Reproduce the material word for word from its first line through the line that contains "Action: (x=246, y=41)", including both ends. Leave the pictures out.

## BEGIN Entries shown

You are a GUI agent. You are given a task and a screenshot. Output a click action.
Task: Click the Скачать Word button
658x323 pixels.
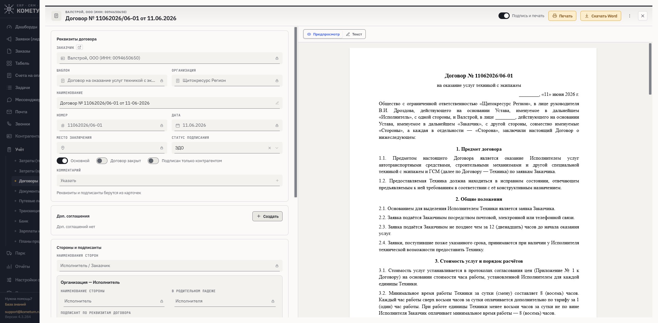tap(600, 16)
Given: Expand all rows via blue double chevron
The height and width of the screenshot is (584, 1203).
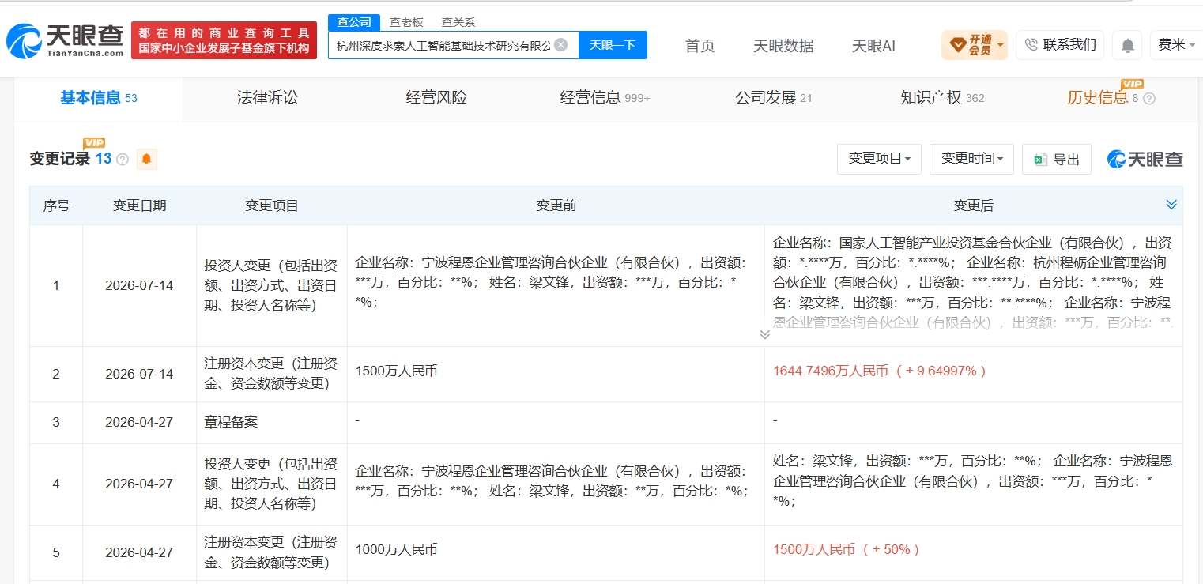Looking at the screenshot, I should tap(1171, 205).
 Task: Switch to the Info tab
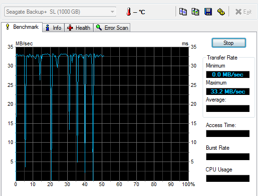coord(53,27)
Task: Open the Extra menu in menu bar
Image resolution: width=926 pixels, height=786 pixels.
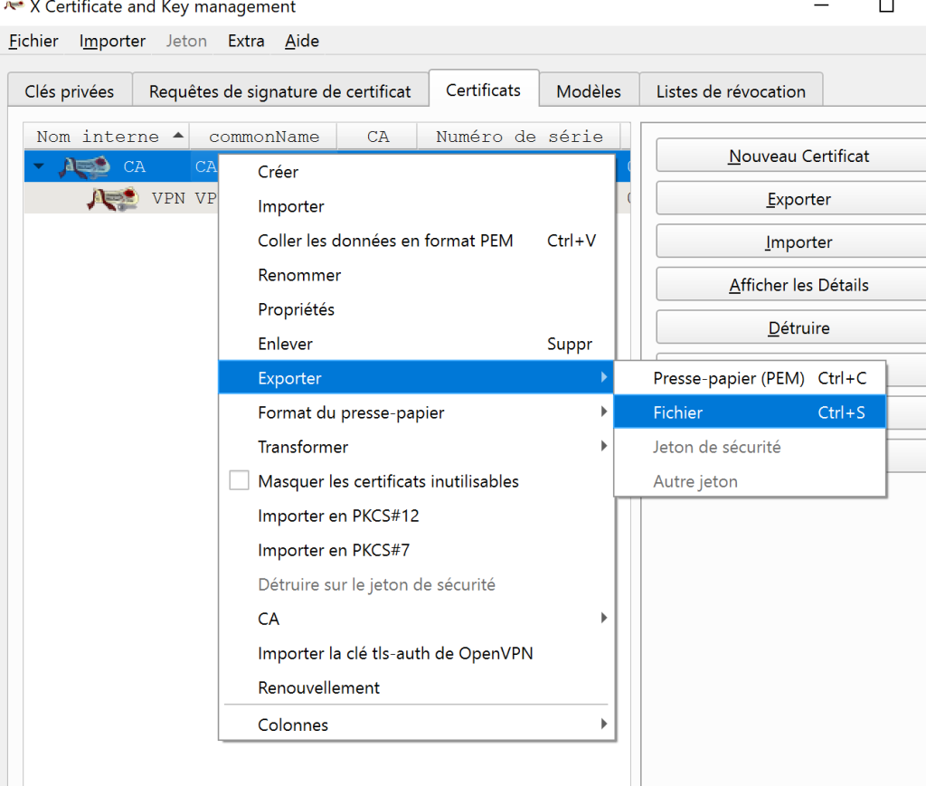Action: (x=246, y=41)
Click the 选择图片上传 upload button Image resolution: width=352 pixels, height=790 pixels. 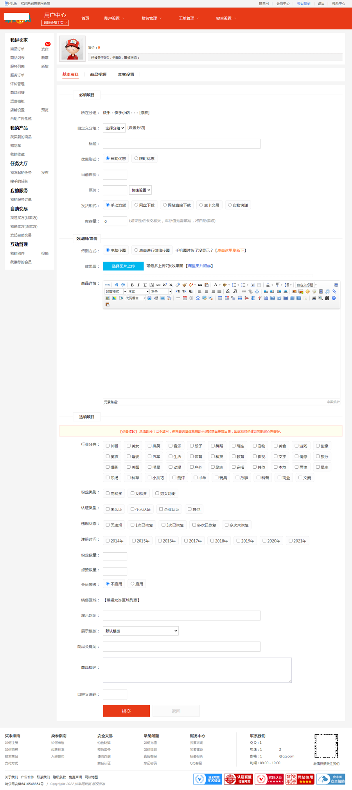[x=123, y=266]
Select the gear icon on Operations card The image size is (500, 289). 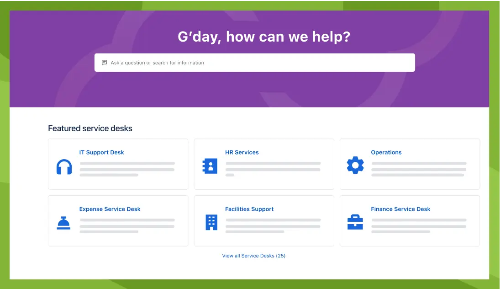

## END Entries shown

◆ **Exercise output**
You are a GUI agent. You are given a task and a screenshot. Output a click action.
Task: Click the Скачать Word button
658x323 pixels.
tap(600, 16)
Given: Expand all rows via blue double chevron
The height and width of the screenshot is (584, 1203).
Looking at the screenshot, I should tap(1171, 205).
 Task: Switch to the Info tab
coord(53,27)
Task: Open the Extra menu in menu bar
Image resolution: width=926 pixels, height=786 pixels.
Action: (x=246, y=41)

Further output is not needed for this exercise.